Bruxelles – La crisi in Medio Oriente travalica i confini terrestri e arriva in mare, mettendo in discussione e a rischio i flussi commerciali. Da quando Hamas ha lanciato la propria offensiva contro lo Stato ebraico, un altro soggetto ha scelto di prendere parte al conflitto: si tratta degli Houthi, gruppo islamico radicale yemenita che sta conducendo atti di pirateria nel mar Rosso. L’obiettivo sono tutte le navi dirette verso Israele, ma sono in molti ad aver iniziato a riconsiderare le proprie rotte commerciali. Il transito lungo il canale di Suez si sta riducendo, con tutte le incognite e le ricadute del caso.

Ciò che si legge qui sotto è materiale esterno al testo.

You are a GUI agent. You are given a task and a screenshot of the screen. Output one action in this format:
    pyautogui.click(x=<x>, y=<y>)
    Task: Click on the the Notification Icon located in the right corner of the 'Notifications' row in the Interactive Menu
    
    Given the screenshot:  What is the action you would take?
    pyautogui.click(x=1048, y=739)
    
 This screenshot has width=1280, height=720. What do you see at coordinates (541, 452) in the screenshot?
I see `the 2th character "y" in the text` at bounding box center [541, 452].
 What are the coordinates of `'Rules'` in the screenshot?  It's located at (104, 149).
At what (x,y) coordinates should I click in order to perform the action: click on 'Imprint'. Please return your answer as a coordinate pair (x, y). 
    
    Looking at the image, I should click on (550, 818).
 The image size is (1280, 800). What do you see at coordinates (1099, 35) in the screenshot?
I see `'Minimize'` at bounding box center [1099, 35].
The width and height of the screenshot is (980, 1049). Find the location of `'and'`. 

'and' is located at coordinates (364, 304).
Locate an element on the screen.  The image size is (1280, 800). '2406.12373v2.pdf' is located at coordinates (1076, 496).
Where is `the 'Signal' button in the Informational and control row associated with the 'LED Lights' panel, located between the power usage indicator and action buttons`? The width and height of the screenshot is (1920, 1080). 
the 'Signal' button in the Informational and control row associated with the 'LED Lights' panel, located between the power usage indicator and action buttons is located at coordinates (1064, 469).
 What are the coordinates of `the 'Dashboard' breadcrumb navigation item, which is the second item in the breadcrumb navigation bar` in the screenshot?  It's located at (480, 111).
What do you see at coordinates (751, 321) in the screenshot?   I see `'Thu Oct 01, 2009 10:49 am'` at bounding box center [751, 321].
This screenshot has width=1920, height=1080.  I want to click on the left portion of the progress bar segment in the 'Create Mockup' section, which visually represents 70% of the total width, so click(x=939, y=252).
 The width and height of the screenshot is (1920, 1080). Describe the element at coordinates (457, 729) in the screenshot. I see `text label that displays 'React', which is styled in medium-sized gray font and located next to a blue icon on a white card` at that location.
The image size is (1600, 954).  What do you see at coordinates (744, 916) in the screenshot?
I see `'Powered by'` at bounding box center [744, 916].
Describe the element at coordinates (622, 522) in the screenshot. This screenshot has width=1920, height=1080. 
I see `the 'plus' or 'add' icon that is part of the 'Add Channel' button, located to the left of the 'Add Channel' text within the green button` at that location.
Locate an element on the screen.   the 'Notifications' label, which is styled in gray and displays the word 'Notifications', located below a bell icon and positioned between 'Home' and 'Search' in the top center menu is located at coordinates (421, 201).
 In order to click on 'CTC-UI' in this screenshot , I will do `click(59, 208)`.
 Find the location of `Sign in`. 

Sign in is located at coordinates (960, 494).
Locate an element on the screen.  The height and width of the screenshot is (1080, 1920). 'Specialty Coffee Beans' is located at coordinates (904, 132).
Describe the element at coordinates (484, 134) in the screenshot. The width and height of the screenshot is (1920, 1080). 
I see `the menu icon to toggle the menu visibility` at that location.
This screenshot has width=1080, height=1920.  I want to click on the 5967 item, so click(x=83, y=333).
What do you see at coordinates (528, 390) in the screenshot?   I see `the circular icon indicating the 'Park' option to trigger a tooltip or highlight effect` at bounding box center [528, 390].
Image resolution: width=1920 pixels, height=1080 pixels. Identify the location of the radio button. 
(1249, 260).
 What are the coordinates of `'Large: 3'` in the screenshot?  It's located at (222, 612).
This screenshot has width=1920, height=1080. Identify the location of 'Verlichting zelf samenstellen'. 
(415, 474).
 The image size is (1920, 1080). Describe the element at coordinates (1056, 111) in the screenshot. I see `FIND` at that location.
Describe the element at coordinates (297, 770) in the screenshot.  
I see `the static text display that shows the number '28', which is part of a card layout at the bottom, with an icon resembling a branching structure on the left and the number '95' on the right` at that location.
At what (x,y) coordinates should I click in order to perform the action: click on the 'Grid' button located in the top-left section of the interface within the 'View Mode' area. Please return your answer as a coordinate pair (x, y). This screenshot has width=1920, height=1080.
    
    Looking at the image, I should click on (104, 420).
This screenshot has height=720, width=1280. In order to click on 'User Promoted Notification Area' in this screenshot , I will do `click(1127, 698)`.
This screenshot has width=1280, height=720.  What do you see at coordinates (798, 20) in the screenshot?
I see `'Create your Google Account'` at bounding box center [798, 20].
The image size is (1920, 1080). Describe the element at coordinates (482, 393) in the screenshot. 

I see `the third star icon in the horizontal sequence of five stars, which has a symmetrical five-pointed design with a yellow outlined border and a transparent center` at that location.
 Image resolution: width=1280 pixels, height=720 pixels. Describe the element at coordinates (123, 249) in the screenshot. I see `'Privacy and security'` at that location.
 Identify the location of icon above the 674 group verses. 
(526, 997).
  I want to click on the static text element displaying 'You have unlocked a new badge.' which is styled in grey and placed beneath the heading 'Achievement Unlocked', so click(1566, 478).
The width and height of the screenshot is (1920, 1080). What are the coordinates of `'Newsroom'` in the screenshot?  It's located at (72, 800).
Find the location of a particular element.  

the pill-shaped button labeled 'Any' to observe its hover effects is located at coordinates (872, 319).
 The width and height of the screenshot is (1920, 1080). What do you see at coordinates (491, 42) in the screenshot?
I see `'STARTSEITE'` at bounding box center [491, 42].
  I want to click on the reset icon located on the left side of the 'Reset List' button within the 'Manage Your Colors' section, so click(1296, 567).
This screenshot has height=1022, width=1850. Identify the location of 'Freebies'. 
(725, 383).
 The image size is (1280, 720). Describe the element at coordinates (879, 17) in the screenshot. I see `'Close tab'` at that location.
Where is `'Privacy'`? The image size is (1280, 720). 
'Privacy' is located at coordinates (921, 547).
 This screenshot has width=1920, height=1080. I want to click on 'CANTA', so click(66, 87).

La Commissione europea è consapevole dei rischi per l’economia. Il collegamento Europa-Asia attraverso la circumnavigazione del continente africano è un problema in termini di approvvigionamenti e consegne, da un punto di vista di tempi e, soprattutto, di costi. Le navi portacontainer iniziano a essere dirottate verso il Capo di Buona Speranza, sulla punta meridionale dell’Africa, aggiungendo migliaia di miglia ai viaggi, aumentando il costo delle spedizioni dall’Asia all’Europa e accrescendo la prospettiva di un rinnovato shock inflazionistico. Anche perché, con l’aumento dei rischi di pirateria e le incertezze del commercio via mare, anche il costo della assicurazioni per le compagnie potrebbe essere aggiornato al rialzo.
“Stiamo monitorando la situazione molto da vicino, anche per il suo potenziale impatto sui flussi commerciali e sui prezzi dei prodotti alimentari, ma non abbiamo dati specifici da fornire a questo riguardo”, fa sapere un portavoce dell’esecutivo comunitario interpellato da Eunews. Difficile dunque, per il momento, avere una panoramica degli impatti, che rischiano però di essere ‘salati’.
La sola Italia ha in ballo valori per 154 miliardi di euro. A tanto ammonta il valore dell’import-export italiano marittimo che transita per il canale di Suez. Dover ‘dirottare’ le navi implica certamente ritardi in carico e scarico anche da e per i porti italiani, soprattutto quelli di Genova, La Spezia, Trieste e Gioia Tauro, principali scali nazionali per container e carichi energetici. Uno degli scenari che si profila per il breve periodo, secondo il centro studi SRM, è che le navi potrebbero non entrare nel Mediterraneo sbarcando nel Nord-Europa. Nel medio termine non dovrebbero esservi ripercussioni sui volumi totali dell’Italia, poiché le spedizioni per la maggior parte, giungeranno comunque a destinazione seppur con ritardi diffusi.
Ma lo stretto egiziano ha un peso sull’economia globale, non solo tricolore. Rappresenta il 12 per cento del commercio mondiale in termini di transiti di merci in commercio internazionale, un dato che aumenta fino al 30 per cento se si considerano i container. Da qui passa ciò che serve per il settore primario: il 14,6 per cento dell’import mondiale di prodotti cerealicoli passa da Suez, al pari del 14,5 per cento dei fertilizzanti usati in agricoltura.
Dopo i rischi di crisi alimentari sulla scia del conflitto russo-ucraino per il grano fermo nel porto di Odessa, il 2024 sembra aprirsi con scenari di rinnovate crisi della stessa natura, con le ricadute del caso per l’economia, in Italia, come nell’Unione europea.
Le incertezze di oggi appaiono come il frutto dei fallimenti dell’UE in politica estera. Gli Houti, sciiti e sostenuti dall’Iran, noti anche come ‘partigiani di Dio’ (Ansar Allah), hanno preso il potere nel 2015 con la forza, e controllano oggi gran parte dello Yemen occidentale più la capitale Sana’a. Da quando lo Yemen è caduto in guerra civile, l’UE ha cercato una mediazione politica che non ha prodotto alcun risultato, nonostante gli appelli di attori della regione, quali la Giordania, che pure aveva chiesto una politica estera seria per il Medio Oriente. Gli aiuti umanitari che pure l’UE ha garantito allo Yemen non sono bastati a risolvere una situazione di instabilità che oggi presenta il conto.